Jean V Charles, Count Snoy et d'Oppuers | |
Birth Place: | Braine-l'Alleud |
Death Date: | Ophain-Bois-Seigneur-Isaac |
Nationality: | Belgian |
Known For: | Minister and mayor of Ophain-Bois-Seigneur-Isaac |
Occupation: | politician |
Jean V Charles, Count Snoy et d'Oppuers (2 July 1907 in Braine-l'Alleud - 17 May 1991) was a Belgian civil servant, diplomat and Christian Democratic politician of the PSC-CVP.
See main article: House of Snoy. Jean-Charles was born son of Thierry Idesbald, Baron Snoy et d'Oppuers member of the Belgian Senate, mayor and Jacqueline de Pret Roose de Calesberg. He married Countess Nathalie d'Alcantara and they lived at the Snoy family estate, the Castle of Bois-Seigneur-Isaac.

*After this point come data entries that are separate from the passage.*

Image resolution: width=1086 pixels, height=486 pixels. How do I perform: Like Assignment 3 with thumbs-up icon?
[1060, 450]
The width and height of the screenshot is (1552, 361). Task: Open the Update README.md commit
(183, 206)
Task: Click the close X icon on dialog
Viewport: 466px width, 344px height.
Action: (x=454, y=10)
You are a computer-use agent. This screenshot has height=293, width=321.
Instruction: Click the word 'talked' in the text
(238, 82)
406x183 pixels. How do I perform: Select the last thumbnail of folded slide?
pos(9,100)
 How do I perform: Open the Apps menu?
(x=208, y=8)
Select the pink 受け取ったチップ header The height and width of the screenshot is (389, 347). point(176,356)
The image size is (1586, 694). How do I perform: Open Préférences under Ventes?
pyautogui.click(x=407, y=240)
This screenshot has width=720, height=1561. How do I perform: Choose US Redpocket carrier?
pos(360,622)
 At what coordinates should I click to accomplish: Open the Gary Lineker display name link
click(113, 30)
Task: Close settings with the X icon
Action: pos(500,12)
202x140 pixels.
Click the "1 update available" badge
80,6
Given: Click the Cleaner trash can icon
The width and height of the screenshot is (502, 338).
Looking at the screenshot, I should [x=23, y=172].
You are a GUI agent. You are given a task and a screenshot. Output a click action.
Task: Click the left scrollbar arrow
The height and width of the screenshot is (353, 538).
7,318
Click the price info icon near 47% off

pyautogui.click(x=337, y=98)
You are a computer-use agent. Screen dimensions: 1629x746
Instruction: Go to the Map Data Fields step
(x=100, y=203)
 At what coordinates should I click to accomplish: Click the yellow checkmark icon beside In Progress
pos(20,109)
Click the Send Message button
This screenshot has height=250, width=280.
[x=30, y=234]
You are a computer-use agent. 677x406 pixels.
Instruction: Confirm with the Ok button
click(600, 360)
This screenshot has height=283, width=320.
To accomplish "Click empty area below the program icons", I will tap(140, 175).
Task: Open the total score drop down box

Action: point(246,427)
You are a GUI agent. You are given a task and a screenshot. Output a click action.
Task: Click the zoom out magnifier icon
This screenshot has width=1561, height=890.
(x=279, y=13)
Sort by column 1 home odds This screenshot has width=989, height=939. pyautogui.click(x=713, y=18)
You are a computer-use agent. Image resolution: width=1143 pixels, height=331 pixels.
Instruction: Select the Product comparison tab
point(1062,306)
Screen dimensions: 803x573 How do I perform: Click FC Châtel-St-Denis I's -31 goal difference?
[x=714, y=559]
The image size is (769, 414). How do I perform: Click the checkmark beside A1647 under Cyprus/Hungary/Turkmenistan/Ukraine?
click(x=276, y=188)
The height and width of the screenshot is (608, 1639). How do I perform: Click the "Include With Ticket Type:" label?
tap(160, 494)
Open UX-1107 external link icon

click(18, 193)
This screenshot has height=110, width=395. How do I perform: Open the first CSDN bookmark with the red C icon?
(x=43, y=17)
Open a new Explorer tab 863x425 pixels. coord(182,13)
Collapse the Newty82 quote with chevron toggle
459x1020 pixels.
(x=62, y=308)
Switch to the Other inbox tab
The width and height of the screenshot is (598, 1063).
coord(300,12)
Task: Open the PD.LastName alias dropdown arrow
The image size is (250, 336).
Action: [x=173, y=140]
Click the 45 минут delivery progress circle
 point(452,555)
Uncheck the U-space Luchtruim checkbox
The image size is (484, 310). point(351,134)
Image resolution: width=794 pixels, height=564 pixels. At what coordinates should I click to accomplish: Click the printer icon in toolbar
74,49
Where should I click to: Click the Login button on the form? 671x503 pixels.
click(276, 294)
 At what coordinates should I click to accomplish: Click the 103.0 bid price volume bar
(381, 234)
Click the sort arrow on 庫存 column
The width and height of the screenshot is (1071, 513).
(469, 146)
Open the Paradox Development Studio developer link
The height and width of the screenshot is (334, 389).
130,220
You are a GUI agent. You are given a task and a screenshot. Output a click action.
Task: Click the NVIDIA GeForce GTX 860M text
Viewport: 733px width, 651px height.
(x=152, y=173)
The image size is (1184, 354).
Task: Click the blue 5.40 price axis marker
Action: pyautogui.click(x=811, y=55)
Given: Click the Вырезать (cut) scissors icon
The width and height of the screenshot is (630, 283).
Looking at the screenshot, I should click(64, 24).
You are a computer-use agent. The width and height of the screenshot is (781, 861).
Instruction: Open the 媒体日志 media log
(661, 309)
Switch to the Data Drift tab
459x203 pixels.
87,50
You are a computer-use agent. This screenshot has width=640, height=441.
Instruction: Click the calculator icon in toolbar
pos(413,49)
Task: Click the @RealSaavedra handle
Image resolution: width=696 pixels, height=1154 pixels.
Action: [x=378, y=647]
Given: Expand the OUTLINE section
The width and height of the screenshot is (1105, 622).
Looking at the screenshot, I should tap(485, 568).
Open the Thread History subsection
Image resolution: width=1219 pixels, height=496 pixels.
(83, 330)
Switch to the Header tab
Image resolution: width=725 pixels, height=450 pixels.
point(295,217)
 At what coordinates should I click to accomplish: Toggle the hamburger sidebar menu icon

He studied Law and Thomistic philosophy at the Catholic University of Leuven. He was Secretary-General of the Belgian Ministry of Economic Affairs and Head of the Belgian Delegation to the Intergovernmental Conference on the Common Market and Euratom at the Château of Val-Duchesse in 1956. He notably signed the Treaties of Rome for Belgium, together with Paul-Henri Spaak and Robert Rothschild in 1957. He was Minister of Finance from 1968 to 1971. From 1982 until 1984, he was President of the European League for Economic Cooperation. He was a member of the Steering Committee of the Bilderberg Group.[1]